Chapter 158 Thermal Burn Injury
INTRODUCTION
Thermal burn wounds are relatively uncommon in veterinary medicine. The most common sources of burns in small animals include electric heating pads, fire exposures, scalding water, stove tops, radiators, heat lamps, automobile mufflers, improperly grounded electrocautery units, and radiation therapy.1 Most burn wounds can be managed the same as traumatic wounds (see Chapter 157, Wound Management). Like traumatic wounds, burn wounds can be labor intensive and expensive for the owner. In addition, numerous metabolic derangements can adversely affect the patient, prolong hospitalization, and complicate the recovery.
DEFINITIONS
Although these are now considered older terms, many physicians still like to refer to burn wounds as first-degree, second-degree, and third-degree injuries (Table 158-1).1,2 First-degree burn wounds are superficial and are confined to the outermost layer of the epidermis. The skin will be reddened, dry, and painful to touch.

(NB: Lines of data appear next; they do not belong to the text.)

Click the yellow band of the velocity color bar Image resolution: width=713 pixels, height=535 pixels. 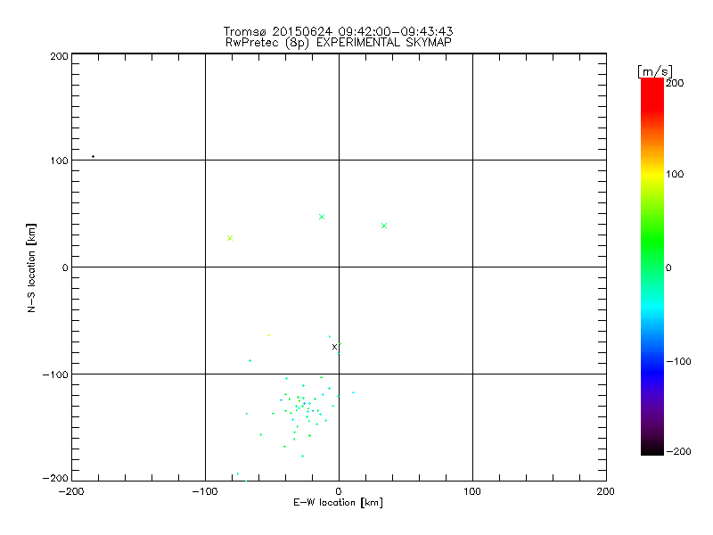652,174
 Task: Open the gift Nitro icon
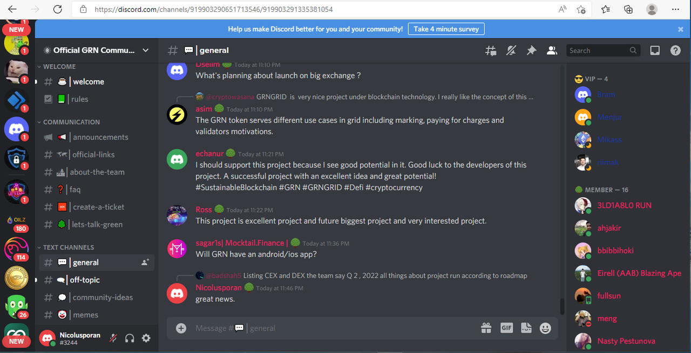[486, 328]
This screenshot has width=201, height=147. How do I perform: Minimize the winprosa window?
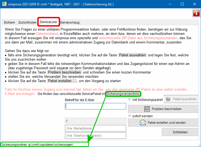(170, 4)
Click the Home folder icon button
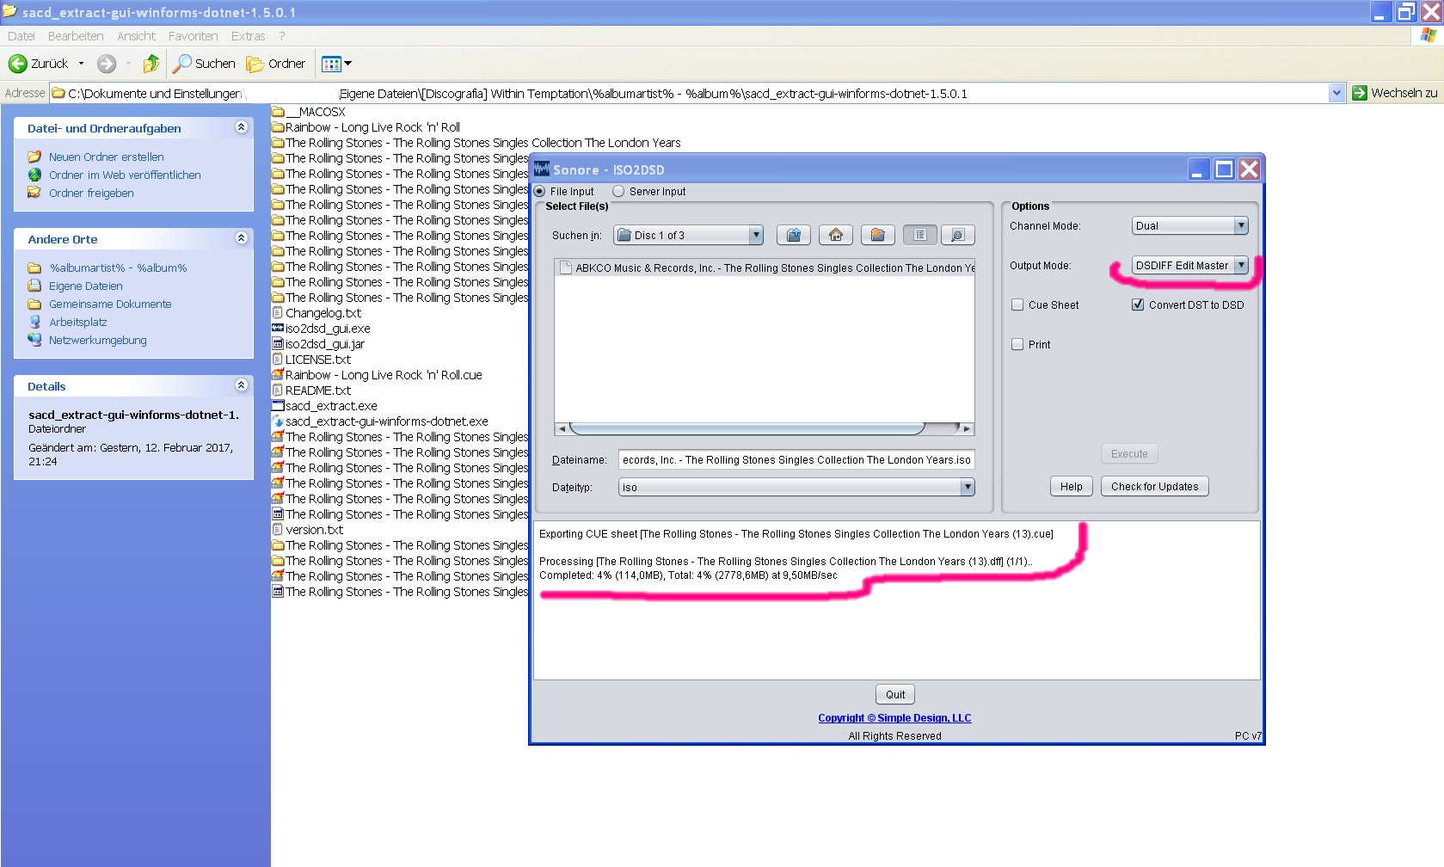Image resolution: width=1444 pixels, height=867 pixels. point(835,235)
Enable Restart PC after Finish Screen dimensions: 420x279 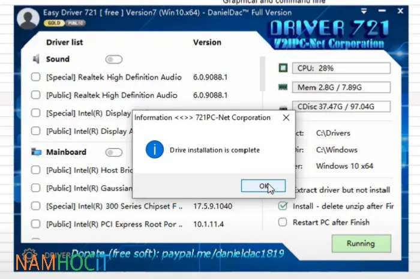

Patients with burns involing more than 20% of their total body surface area (TBSA) can have serious metabolic derangements. Patients with more than 50% of their TBSA involved have a poor prognosis, and euthanasia should be discussed with the owners as a humane alternative. TBSA can be estimated in animals using percentages allotted to body area using the rule of nines as described in Table 158-2.1-3
Area | Percentage (%) | Total % |
---|---|---|
Head and neck | 9 | 9 |
Each forelimb | 9 | 18 |
Each rear limb | 18 | 36 |
Thorax | 18 | 18 |
Abdomen | 18 | 18 |
TOTAL | 72 | 99 |
PATIENT ASSESSMENT AND MEDICAL MANAGEMENT
The patient should be assessed immediately for airway, breathing, and circulatory compromise as for all trauma patients (see Chapter 2, Patient Triage). Following a full physical examination, including inspection of the patient from head to foot pads, an assessment of the degree and TBSA of the burn wounds should be performed to help determine prognosis and the extent of treatment necessary. Blood should be collected for evaluation of packed cell volume, total solid and electrolyte levels, and blood gas parameters, minimally.
Metabolic Derangements
Fluid losses can result in hypovolemic shock (see Chapter 65, Shock Fluids and Fluid Challenge). After initial shock resuscitation with isotonic crystalloids up to 90 ml/kg IV in dogs (50 ml/kg in cats) and synthetic colloids or blood products, if needed, total fluid delivery rate during the first 24 hours should be 1 to 4 ml/kg body weight × % TBSA burned.2 After 12 to 24 hours, when vascular permeability is stabilized, a constant rate infusion (CRI) of synthetic colloids (e.g.,hydroxyethyl starch, dextran-70) may be beneficial at a rate of 20 to 40 ml/kg/day. Plasma is given at 0.5 ml/kg body weight × % TBSA burned in humans, although this has not been investigated in dogs and cats. By 48 hours after injury, plasma volume is mostly restored, and thus patients are at high risk for generalized edema and fluid overload from the high initial demands for fluid replacement.3 Ideally, fluid therapy should be adjusted for the individual patient based on cardiovascular stability, central venous pressure (0 to 10 cm H2O), and urine output (>1 ml/kg/hr).